Skaaren was from Texas, and Alison Macor, author of Chainsaws, Slackers and Spy Kids, is currently working on a biography of Skaaren. As we mentioned earlier, Skaaren brought a lot to the table for Batman and Beetlejuice, but what did he contribute to Top Gun? 



“Skaaren was the last writer on the film, and he came on at a particularly dicey time,” Macor explains. 

”The film was about seven weeks away from principal photography, and Tom Cruise, by all accounts, was not happy with his character or the script in general.”

This is why “script doctors” like Skaaren made the big bucks, because they come in and save the game in the last inning.

Macor continues, “Skaaren’s chief contributions were to Cruise’s character and the love story between Maverick and Charlie (Kelly McGillis). He also conceived of Goose’s (Anthony Edwards) wife, Carol (Meg Ryan), as she appears in the film, as a way to humanize Goose but also to add depth to the friendship between Maverick and Goose. I’ve read all of the scripts, about 25 drafts, and I can see how Skaaren’s contributions shaped the story, shifted its focus, and gave depth to the main characters.”

There is a Skaaren archive in Texas, and Macor tells me it has about ten hours of phone calls between Skaaren, and Top Gun producers Jerry Bruckheimer and the late Don Simpson. Skaaren didn’t get much credit on the film, although his contributions were significant, much like Tom Mankiewicz’s major script save on Superman I and II, so he was given an associate producer credit, much like Mankiewicz got “creative consultant” credits on both Superman films he worked on.

Macor says, “Don Simpson, with whom Skaaren got along particularly well, went on the record as saying Skaaren got ‘screwed’ when he didn’t get a writing credit. For this reason, I think, Skaaren was given the assoc. producer credit as a consolation.” 



Where a lot of script doctors do big movie gigs to take the money and run, Skaaren “definitely took it seriously and performed producer-like tasks such as viewing dailies, attending test screenings, sitting in on marketing discussions, and so on,” Macor continues.

The working title of Macor’s Skaaren biography is Rewrite Man, and she tells me, “As much as the book will be a biography of Skaaren and his career, it will also be about screenwriting in 1980s Hollywood. I’m especially interested in the fact that all of Skaaren’s top writing projects went to arbitration with the Writer’s Guild, which seems to reflect a trend toward development in Hollywood that escalated in the 1980s with the industry’s emphasis on high-concept filmmaking. 

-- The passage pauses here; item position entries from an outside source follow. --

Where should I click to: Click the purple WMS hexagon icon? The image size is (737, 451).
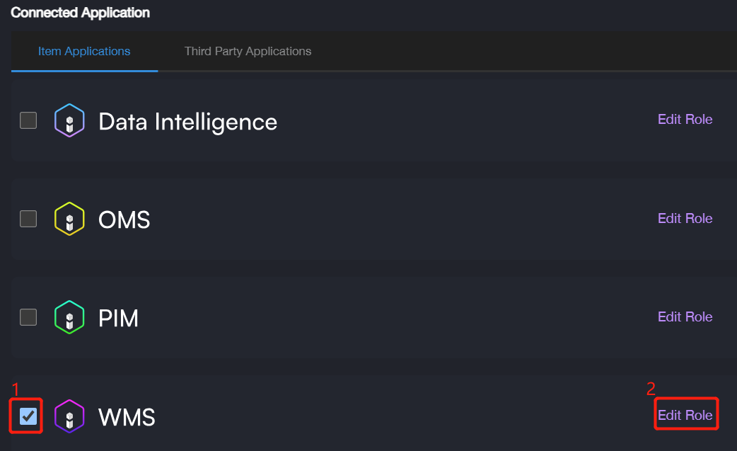click(69, 416)
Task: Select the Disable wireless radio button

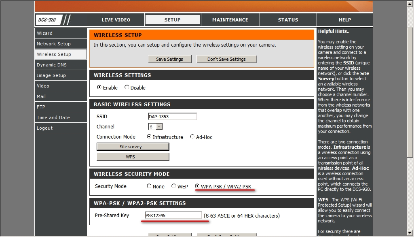Action: click(127, 88)
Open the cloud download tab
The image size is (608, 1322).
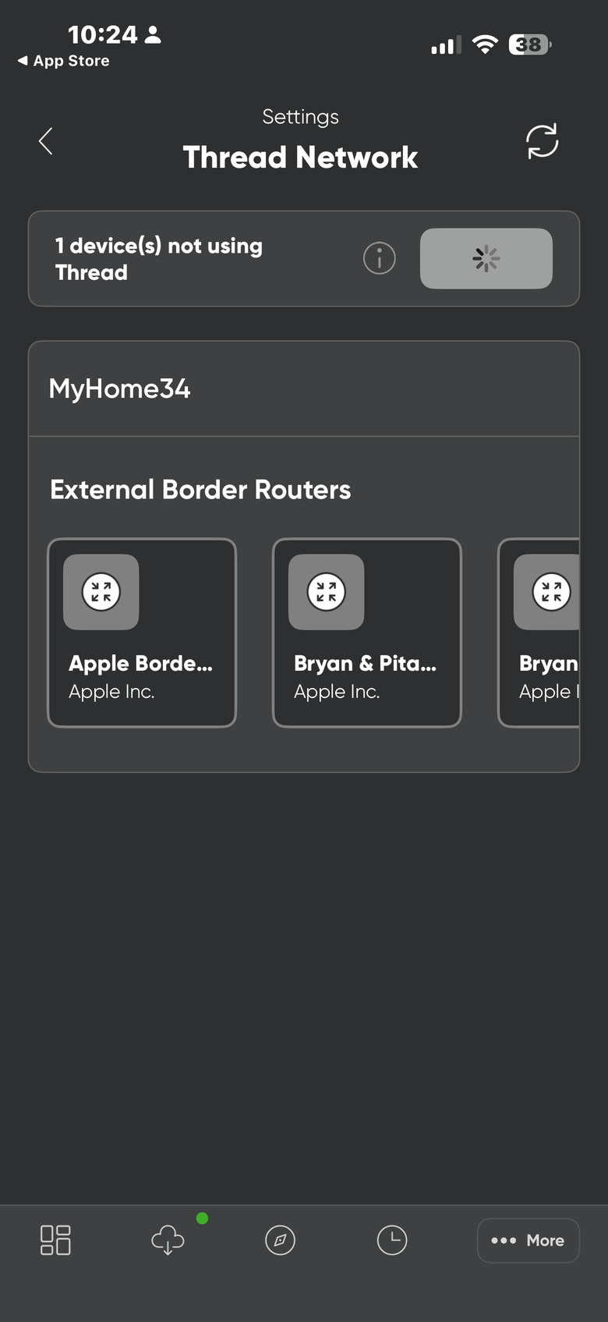pos(168,1239)
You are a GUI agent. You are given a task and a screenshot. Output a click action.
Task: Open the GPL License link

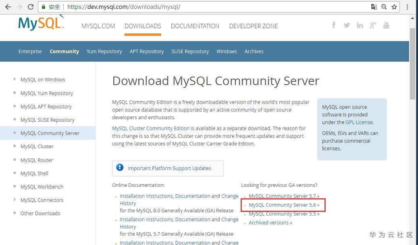click(359, 122)
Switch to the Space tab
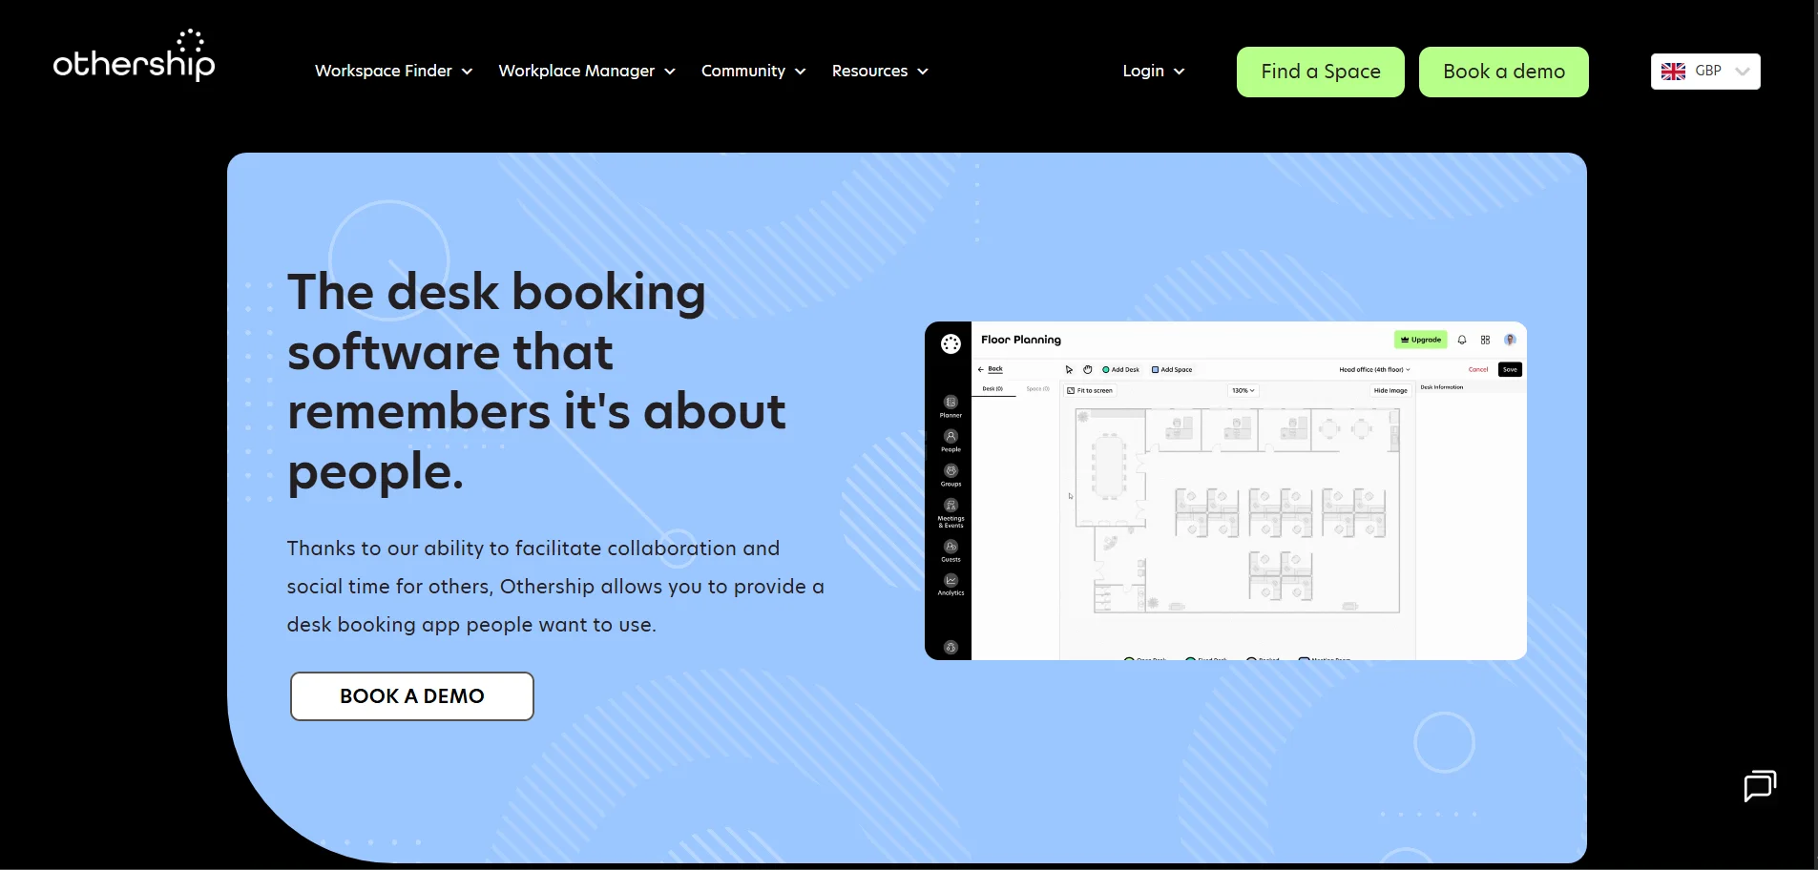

“How does the involvement of so many people – writers, producers, director, star, studio execs – with such different agendas affect the screenplay? I hope this book will explore the complexity of screenwriting credit while offering an exciting story that will recount the challenges faced by a top screenwriter working against mixed and often conflicting agendas in contemporary Hollywood.”